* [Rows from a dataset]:

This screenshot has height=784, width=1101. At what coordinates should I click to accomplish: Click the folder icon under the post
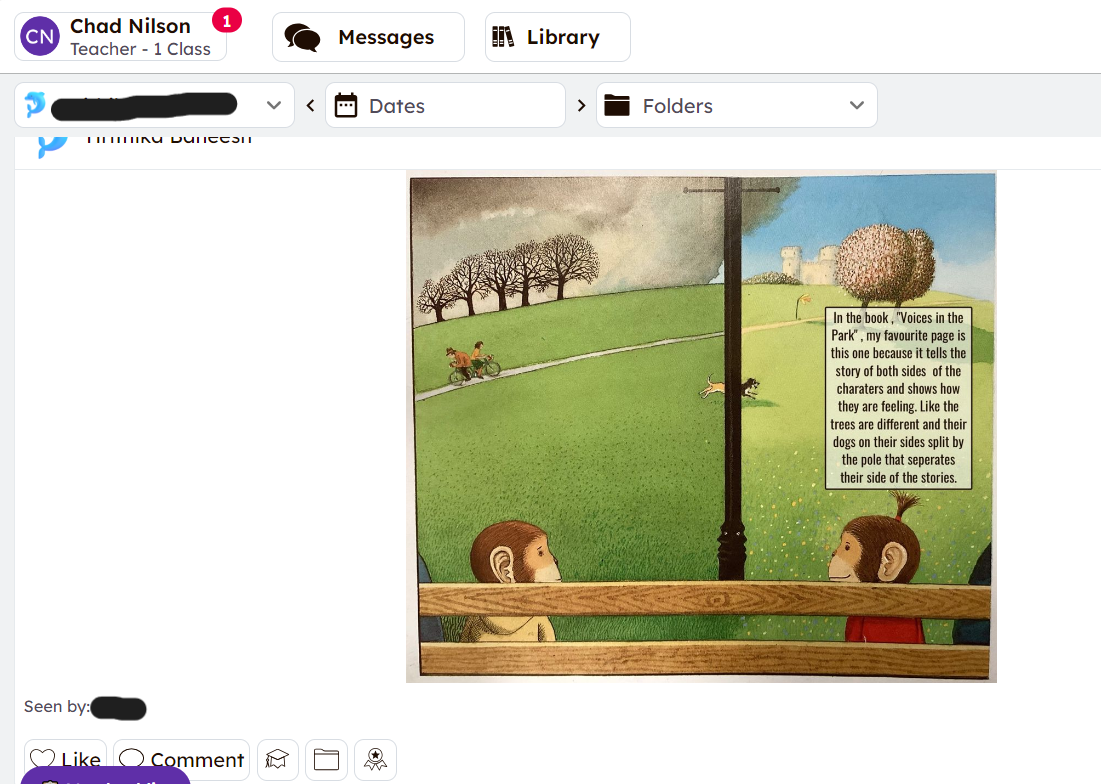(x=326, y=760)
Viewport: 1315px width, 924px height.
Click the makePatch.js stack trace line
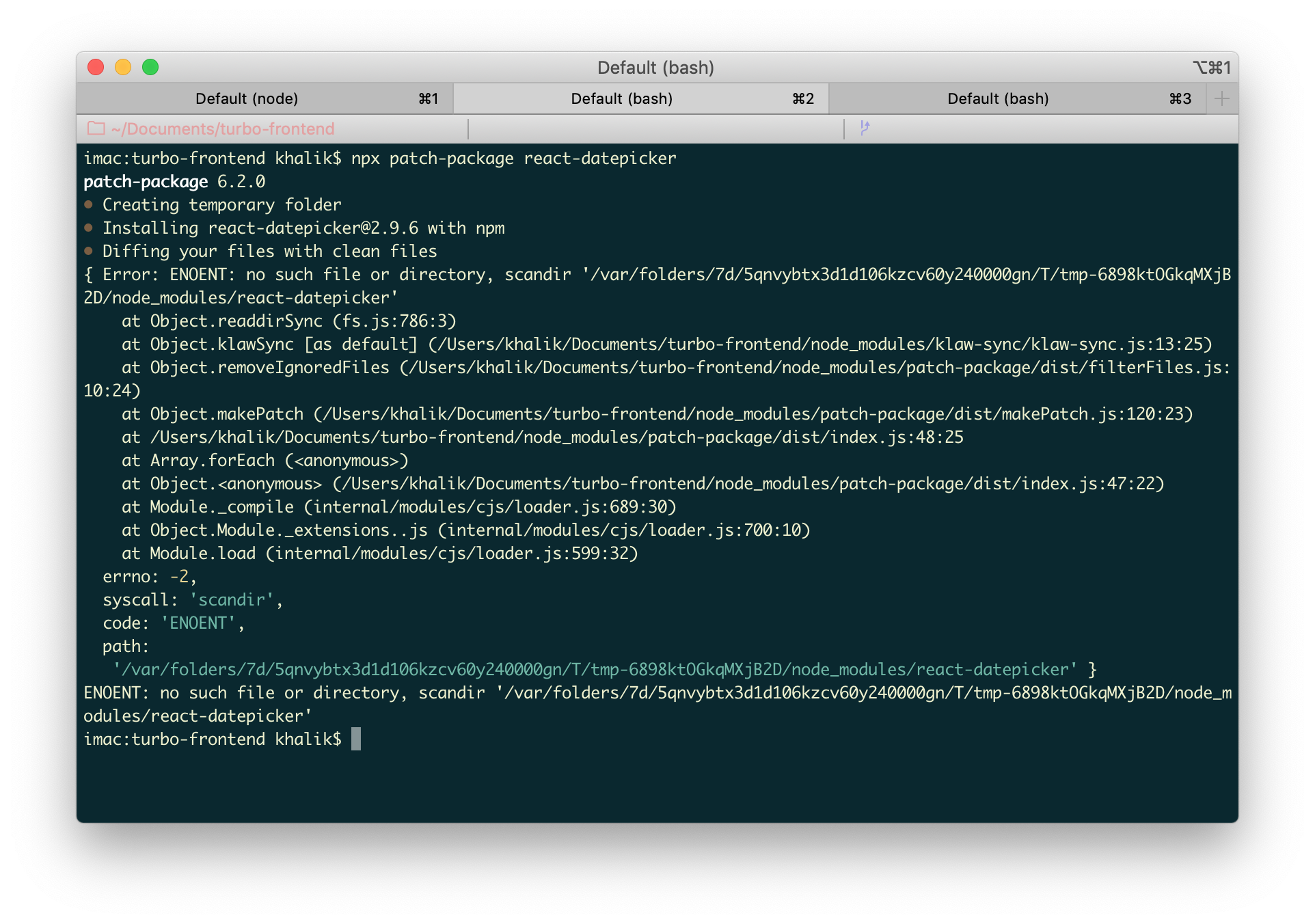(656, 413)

* [Your objective]:
Return the text of every row above unchanged, leaving the pictures out.

* [Response below]:
This screenshot has height=784, width=1101. At what coordinates should I click to accomplish: Click the folder icon under the post
(x=326, y=760)
Viewport: 1315px width, 924px height.
Click the makePatch.js stack trace line
(656, 413)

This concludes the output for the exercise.